Circ_0070934 Regulates the Proliferation, Metastasis, and Epithelial–Mesenchymal Transition of Colorectal Cancer Cells by Targeting miR‐203a‐3p/HOXA13 Axis

ABSTRACT The present work explored the functions of circ_0070934 in regulating malignant phenotype of colorectal cancer (CRC) cells and its underlying mechanisms. Gene expression data set was acquired based on Gene Expression Omnibus (GEO) database for examining circ_0070934 levels within CRC cells and tissues through quantitative reverse transcription‐polymerase chain reaction (qRT‐PCR). Kaplan–Meier curve and log‐rank test were adopted for assessing CRC patient prognosis based on circ_0070934 level. Functional assays including Cell Counting Kit (CCK)‐8, EdU incorporation, Transwell invasion, and scratch assays were conducted to determine CRC cell malignancy. Molecular interactions were predicted using circInteractome and StarBase databases, and validated through luciferase reporter assay.

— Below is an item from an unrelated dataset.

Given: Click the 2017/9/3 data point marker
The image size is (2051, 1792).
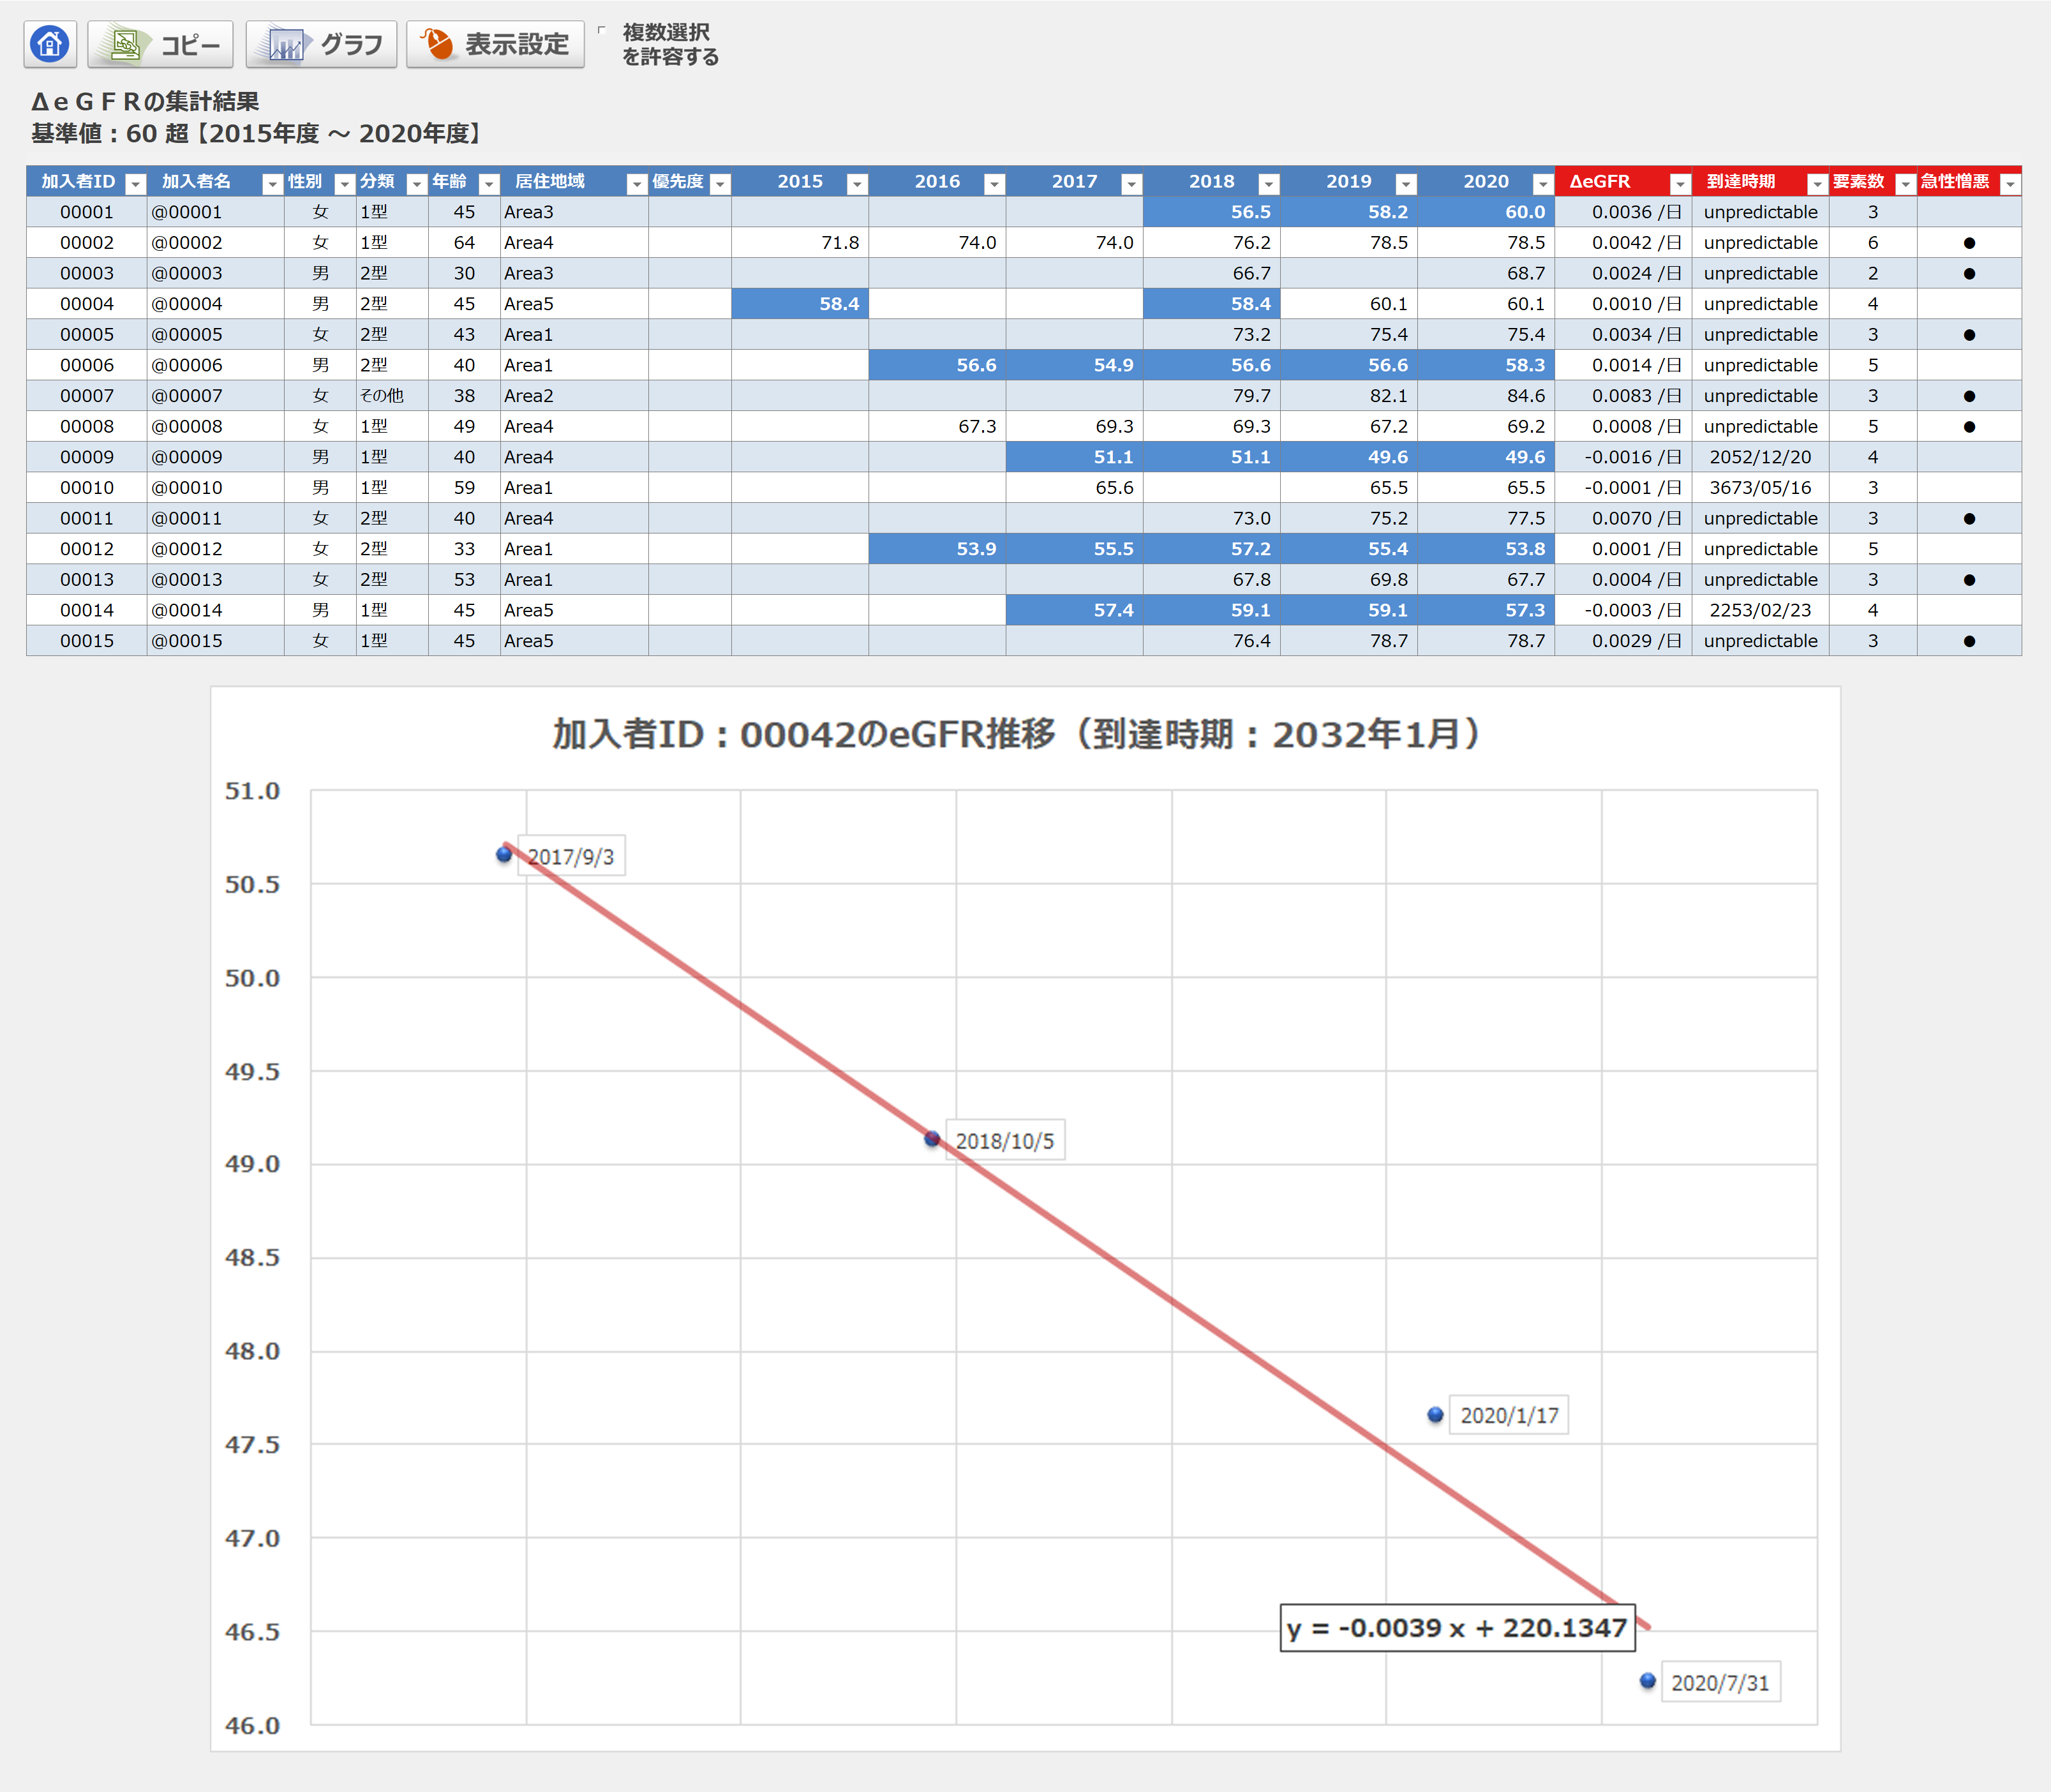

Circ_0070934 was upregulated within CRC cells and tissues, which was related to a dismal prognostic outcome in CRC patients. Knocking down circ_0070934 inhibited CRC cell proliferation, epithelial–mesenchymal transition (EMT), and migration. Further, we identified miR‐203a‐3p as a target miRNA of circ_0070934, and miR‐203a‐3p negatively regulated Homeobox A13 (HOXA13) expression. miR‐203a‐3p/HOXA13 axis mediates the function of circ_0070934 in modulating CRC cell malignancy. These data revealed that circ_0070934 was important for maintaining the malignant phenotype of CRC cells, and circ_0070934 knockdown undermined CRC cell malignancy. Targeting circ_0070934/miR‐203a‐3p/HOXA13 axis is the promising intervention approach for managing CRC.